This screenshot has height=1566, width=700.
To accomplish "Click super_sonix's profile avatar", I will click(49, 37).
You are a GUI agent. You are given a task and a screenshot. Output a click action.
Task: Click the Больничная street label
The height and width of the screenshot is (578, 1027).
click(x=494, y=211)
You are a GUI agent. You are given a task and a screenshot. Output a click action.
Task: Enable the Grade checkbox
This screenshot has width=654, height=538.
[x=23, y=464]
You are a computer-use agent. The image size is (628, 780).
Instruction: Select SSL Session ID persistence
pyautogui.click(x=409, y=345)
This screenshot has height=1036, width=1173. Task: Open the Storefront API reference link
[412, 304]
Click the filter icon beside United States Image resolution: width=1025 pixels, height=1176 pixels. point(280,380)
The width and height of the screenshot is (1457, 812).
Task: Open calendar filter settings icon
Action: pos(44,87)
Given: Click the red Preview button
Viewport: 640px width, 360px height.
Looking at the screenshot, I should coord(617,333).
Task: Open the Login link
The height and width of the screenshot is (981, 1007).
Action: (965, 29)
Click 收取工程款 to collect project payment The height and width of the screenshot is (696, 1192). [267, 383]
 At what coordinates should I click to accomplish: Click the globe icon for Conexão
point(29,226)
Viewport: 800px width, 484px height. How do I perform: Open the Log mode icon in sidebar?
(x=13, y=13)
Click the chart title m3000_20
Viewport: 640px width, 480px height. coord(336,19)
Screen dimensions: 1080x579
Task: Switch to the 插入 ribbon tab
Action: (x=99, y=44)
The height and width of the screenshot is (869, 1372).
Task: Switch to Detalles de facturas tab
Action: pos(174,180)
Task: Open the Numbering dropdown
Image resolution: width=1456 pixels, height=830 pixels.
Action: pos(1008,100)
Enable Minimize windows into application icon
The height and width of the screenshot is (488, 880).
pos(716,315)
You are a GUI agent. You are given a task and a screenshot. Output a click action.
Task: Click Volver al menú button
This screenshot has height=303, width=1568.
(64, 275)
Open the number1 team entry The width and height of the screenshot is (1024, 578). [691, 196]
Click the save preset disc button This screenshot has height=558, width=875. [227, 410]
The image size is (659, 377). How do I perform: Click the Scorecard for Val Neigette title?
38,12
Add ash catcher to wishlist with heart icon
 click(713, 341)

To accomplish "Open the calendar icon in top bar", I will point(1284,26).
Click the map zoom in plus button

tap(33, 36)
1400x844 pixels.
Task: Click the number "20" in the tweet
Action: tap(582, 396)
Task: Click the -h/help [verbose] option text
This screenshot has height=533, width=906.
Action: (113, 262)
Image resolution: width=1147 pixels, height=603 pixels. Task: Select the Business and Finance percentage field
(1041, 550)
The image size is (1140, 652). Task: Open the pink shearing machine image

------------

# PROBLEM TO SOLVE
Keeping each line exactly as it is, retype all of the data.

# RESULT OF THE TASK
This screenshot has height=1566, width=700.
To accomplish "Click super_sonix's profile avatar", I will click(49, 37).
You are a GUI agent. You are given a task and a screenshot. Output a click action.
Task: Click the Больничная street label
The height and width of the screenshot is (578, 1027).
click(x=494, y=211)
You are a GUI agent. You are given a task and a screenshot. Output a click action.
Task: Enable the Grade checkbox
This screenshot has width=654, height=538.
[x=23, y=464]
You are a computer-use agent. The image size is (628, 780).
Instruction: Select SSL Session ID persistence
pyautogui.click(x=409, y=345)
This screenshot has height=1036, width=1173. Task: Open the Storefront API reference link
[412, 304]
Click the filter icon beside United States Image resolution: width=1025 pixels, height=1176 pixels. point(280,380)
The width and height of the screenshot is (1457, 812).
Task: Open calendar filter settings icon
Action: pos(44,87)
Given: Click the red Preview button
Viewport: 640px width, 360px height.
Looking at the screenshot, I should coord(617,333).
Task: Open the Login link
The height and width of the screenshot is (981, 1007).
Action: (965, 29)
Click 收取工程款 to collect project payment The height and width of the screenshot is (696, 1192). [267, 383]
 At what coordinates should I click to accomplish: Click the globe icon for Conexão
point(29,226)
Viewport: 800px width, 484px height. How do I perform: Open the Log mode icon in sidebar?
(x=13, y=13)
Click the chart title m3000_20
Viewport: 640px width, 480px height. coord(336,19)
Screen dimensions: 1080x579
Task: Switch to the 插入 ribbon tab
Action: (x=99, y=44)
The height and width of the screenshot is (869, 1372).
Task: Switch to Detalles de facturas tab
Action: pos(174,180)
Task: Open the Numbering dropdown
Image resolution: width=1456 pixels, height=830 pixels.
Action: pos(1008,100)
Enable Minimize windows into application icon
The height and width of the screenshot is (488, 880).
pos(716,315)
You are a GUI agent. You are given a task and a screenshot. Output a click action.
Task: Click Volver al menú button
This screenshot has height=303, width=1568.
(64, 275)
Open the number1 team entry The width and height of the screenshot is (1024, 578). [691, 196]
Click the save preset disc button This screenshot has height=558, width=875. [227, 410]
The image size is (659, 377). How do I perform: Click the Scorecard for Val Neigette title?
38,12
Add ash catcher to wishlist with heart icon
 click(713, 341)

To accomplish "Open the calendar icon in top bar", I will point(1284,26).
Click the map zoom in plus button

tap(33, 36)
1400x844 pixels.
Task: Click the number "20" in the tweet
Action: tap(582, 396)
Task: Click the -h/help [verbose] option text
This screenshot has height=533, width=906.
Action: (113, 262)
Image resolution: width=1147 pixels, height=603 pixels. Task: Select the Business and Finance percentage field
(1041, 550)
The image size is (1140, 652). Task: Open the pink shearing machine image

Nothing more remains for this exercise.